В «Политике» Аристотель дважды обращает внимание читателя на ту огромную по своей сути близкую к тиранической власть, которая была сосредоточена в руках коллегии эфоров (1265 b 41; 1270 b 14 сл.). А если учесть, что, по его же словам, избирались эфоры из числа всех граждан, не исключая и самых бедных, что делало их весьма падкими на подкуп (Ibid. 1270 b 10 сл.; ср. 1272 а 42 — 1272 b 2), то, вероятно, не было бы большой ошибки, если бы мы рискнули определить эту магистратуру как своего рода демократическую диктатуру, полномочия которой были ограничены лишь сроком ее избрания на один год и, конечно, ее коллегиальностью.

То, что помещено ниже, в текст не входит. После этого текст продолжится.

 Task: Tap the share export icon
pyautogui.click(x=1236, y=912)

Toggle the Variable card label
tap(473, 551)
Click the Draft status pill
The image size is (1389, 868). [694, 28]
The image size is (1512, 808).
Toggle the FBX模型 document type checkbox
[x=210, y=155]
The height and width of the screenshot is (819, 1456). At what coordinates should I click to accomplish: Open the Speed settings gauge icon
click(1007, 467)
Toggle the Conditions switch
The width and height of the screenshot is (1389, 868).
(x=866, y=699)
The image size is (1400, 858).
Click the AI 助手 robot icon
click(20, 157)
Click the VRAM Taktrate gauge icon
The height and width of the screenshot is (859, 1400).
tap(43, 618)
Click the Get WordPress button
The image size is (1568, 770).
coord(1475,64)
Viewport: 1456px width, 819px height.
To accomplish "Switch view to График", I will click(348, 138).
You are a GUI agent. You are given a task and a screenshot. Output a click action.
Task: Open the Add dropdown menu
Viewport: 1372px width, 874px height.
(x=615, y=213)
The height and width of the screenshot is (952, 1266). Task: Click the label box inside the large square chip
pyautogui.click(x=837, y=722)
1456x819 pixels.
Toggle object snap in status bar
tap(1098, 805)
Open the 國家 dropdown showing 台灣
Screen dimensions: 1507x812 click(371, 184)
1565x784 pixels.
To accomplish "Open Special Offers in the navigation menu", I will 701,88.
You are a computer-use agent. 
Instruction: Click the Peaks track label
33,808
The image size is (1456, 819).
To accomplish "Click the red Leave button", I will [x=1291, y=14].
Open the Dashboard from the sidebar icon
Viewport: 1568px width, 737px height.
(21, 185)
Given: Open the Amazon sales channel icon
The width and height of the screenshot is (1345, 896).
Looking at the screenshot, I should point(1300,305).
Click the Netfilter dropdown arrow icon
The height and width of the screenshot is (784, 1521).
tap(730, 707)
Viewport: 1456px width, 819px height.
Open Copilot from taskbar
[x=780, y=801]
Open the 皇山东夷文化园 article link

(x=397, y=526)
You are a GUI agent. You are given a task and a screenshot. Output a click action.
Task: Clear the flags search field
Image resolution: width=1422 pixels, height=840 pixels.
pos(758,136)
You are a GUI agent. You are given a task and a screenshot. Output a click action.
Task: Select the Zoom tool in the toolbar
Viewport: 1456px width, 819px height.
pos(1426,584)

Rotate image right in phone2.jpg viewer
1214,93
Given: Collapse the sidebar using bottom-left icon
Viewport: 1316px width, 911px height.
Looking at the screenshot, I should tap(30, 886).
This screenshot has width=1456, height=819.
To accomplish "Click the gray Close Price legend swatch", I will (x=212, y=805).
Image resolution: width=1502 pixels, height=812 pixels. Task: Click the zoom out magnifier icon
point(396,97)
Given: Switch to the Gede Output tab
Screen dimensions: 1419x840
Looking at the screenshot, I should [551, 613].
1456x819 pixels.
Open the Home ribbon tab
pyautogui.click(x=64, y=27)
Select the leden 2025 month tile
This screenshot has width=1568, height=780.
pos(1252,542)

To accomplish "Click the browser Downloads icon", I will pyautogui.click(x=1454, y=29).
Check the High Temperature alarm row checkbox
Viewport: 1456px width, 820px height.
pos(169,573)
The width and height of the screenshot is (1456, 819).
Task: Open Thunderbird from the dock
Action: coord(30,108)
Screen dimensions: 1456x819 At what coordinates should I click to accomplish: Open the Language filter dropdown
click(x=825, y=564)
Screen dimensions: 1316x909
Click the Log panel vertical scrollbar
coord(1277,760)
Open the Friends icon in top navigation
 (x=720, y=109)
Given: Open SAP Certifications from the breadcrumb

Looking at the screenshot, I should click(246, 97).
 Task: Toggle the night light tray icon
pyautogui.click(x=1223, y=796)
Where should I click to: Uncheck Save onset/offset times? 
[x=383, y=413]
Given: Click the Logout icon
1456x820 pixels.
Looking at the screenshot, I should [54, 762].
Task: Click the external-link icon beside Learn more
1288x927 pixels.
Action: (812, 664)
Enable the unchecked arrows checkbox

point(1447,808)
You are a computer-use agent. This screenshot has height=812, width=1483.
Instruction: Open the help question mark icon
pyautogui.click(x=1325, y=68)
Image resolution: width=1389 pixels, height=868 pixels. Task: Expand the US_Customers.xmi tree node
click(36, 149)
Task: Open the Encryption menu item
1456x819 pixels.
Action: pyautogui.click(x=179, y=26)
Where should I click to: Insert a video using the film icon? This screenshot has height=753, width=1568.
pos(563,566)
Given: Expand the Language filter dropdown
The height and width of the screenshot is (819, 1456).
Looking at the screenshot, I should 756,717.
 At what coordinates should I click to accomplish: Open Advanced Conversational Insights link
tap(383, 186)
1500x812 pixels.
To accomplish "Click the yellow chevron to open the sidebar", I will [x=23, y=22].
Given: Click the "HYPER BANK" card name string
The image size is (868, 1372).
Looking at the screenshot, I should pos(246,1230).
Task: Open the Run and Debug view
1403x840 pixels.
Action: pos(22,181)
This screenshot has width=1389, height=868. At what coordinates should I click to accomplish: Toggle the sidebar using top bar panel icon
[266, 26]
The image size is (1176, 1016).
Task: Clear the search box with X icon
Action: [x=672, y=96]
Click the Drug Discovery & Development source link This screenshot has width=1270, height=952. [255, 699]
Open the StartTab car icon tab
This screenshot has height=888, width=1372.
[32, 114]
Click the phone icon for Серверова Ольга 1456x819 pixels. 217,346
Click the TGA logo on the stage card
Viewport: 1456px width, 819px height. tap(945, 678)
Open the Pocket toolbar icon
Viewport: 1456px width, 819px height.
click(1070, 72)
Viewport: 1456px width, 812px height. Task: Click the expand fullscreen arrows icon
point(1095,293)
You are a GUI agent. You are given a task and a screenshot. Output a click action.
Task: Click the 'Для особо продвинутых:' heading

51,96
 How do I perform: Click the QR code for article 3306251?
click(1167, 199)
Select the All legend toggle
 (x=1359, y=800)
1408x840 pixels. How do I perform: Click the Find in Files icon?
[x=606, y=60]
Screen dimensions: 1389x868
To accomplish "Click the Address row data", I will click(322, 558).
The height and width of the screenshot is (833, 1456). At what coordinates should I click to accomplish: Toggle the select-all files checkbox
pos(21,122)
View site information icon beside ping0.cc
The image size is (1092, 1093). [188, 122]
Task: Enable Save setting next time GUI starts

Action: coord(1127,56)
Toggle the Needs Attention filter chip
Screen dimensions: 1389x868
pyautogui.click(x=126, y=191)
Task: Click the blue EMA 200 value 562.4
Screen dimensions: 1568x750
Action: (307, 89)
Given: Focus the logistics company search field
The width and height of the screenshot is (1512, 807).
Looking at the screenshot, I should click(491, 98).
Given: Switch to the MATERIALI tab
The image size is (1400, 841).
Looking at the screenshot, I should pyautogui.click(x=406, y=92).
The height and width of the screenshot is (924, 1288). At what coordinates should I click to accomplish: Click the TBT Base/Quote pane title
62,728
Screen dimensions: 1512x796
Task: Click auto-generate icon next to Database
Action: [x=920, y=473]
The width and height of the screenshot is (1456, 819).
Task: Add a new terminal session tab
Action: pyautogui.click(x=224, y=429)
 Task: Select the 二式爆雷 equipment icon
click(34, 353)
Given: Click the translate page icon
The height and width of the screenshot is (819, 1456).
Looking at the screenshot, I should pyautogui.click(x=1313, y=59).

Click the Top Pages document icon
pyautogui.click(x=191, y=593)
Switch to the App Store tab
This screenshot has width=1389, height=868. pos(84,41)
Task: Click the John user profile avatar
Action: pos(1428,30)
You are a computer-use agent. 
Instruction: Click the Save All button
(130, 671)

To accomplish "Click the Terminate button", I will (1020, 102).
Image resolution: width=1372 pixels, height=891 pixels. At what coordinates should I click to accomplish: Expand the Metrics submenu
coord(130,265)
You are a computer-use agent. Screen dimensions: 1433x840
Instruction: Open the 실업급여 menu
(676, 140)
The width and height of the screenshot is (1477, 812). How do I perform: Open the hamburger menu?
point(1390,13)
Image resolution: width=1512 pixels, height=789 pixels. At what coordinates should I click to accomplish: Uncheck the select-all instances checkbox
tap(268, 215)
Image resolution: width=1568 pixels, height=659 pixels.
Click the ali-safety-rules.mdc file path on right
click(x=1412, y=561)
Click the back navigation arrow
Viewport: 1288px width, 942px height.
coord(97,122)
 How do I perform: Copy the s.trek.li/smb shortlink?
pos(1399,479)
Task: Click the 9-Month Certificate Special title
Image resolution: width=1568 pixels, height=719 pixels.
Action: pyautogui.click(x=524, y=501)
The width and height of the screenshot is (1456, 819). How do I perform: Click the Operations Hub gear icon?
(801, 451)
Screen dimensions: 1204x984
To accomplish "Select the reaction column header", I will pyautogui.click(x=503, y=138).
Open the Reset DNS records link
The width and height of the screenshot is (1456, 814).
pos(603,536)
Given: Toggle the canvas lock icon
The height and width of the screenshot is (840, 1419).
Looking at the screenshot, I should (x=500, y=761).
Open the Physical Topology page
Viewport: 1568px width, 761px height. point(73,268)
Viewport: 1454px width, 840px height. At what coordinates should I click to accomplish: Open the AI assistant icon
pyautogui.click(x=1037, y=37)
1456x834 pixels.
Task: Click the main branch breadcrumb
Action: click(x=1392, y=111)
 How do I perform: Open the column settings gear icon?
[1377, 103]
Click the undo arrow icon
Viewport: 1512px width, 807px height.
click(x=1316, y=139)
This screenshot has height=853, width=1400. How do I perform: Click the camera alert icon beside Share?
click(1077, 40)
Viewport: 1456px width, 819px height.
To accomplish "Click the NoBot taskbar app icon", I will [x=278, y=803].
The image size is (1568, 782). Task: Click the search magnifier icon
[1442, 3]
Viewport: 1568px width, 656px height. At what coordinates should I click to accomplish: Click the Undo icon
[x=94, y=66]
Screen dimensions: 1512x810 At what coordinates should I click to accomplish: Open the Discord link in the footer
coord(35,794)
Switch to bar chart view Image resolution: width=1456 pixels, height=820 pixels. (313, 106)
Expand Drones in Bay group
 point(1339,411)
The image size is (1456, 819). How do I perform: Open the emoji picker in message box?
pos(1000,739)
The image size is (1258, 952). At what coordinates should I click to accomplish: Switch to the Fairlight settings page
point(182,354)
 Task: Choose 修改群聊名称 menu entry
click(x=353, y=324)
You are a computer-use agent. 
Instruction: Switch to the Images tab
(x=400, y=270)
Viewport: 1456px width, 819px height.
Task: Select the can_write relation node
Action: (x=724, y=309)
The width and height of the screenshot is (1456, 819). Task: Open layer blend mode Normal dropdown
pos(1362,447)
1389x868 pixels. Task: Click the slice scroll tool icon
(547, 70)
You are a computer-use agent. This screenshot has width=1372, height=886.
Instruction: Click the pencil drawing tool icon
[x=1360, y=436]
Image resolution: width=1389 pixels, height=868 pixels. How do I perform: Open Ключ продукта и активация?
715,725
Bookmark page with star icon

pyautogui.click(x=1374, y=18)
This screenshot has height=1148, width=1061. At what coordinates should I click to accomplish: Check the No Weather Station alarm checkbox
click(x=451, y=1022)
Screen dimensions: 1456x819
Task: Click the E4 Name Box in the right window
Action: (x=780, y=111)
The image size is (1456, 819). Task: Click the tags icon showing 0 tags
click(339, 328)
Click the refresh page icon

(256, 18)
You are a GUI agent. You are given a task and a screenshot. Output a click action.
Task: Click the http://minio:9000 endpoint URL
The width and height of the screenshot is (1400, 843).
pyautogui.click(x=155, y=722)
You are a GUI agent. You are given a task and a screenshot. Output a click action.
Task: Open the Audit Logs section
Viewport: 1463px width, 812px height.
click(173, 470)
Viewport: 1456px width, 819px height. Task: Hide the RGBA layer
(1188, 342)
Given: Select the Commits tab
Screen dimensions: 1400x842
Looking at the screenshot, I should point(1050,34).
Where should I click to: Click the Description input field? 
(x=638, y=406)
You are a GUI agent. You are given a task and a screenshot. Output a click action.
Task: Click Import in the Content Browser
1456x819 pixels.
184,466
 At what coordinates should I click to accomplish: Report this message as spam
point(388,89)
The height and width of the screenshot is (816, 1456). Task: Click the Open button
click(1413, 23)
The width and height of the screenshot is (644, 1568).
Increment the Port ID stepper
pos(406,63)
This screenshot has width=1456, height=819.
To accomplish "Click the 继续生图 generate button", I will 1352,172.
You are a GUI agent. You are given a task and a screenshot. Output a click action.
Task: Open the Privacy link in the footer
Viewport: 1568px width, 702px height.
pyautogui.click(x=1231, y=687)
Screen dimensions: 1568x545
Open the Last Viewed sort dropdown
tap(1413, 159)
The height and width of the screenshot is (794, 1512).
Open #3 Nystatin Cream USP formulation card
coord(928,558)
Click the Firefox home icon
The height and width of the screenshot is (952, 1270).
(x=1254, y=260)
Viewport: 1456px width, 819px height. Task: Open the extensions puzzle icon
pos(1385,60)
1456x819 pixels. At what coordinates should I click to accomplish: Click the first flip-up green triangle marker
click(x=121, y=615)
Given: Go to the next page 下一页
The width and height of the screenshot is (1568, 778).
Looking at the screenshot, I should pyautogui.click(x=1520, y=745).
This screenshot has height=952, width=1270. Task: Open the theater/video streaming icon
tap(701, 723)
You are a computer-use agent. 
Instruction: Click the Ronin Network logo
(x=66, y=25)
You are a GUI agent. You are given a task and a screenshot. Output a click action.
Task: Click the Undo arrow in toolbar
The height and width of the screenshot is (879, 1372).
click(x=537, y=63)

Какова бы ни была его дальнейшая судьба, эфорат, по всей видимости, именно так и был задуман его создателями, которые внедрили его в спартанскую конституционную систему как мощный противовес старым аристократическим магистратурам, т.е. царям и герусии. Могущество эфоров должно было превратить эту коллегию должностных лиц в настолько эффективный орган народовластая (так могло казаться, по крайней мере, поначалу), что устроители «ликургова космоса», возможно, уже не видели особой необходимости в усовершенствовании порядка принятия законов и даже в их письменной фиксации (еще один парадокс политической истории Спарты, как известно, состоял в том, что самое «благозаконное» из всех греческих государств так и не обзавелось настоящим сводом законов). В результате те формы демократического самоуправления гражданской общины, которые начали было развиваться в Спарте, как и повсюду в Греции, были оставлены, так сказать, в полуэмбриональном состоянии (словосочетание arrested democracy, употребленное Ч. Старром в его последней книге о греческом полисе, довольно точно выражает суть того, что здесь произошло), и в то же время наряду с ними продолжали существовать такие реликтовые учреждения, как двойная царская власть и совет старейшин. Очевидно, спартанские законодатели и в самом деле были уверены в том, что эфорат, тесно связанный с хотя и ограниченной в своих правах, но все же представлявшей собой весьма внушительную политическую силу девятитысячной апеллой, мог служить надежной гарантией против превращения царей в тиранов, а геронтов в олигархов (о том, что тиранами или олигархами могут когда-либо стать сами эфоры, они, конечно, и не помышляли).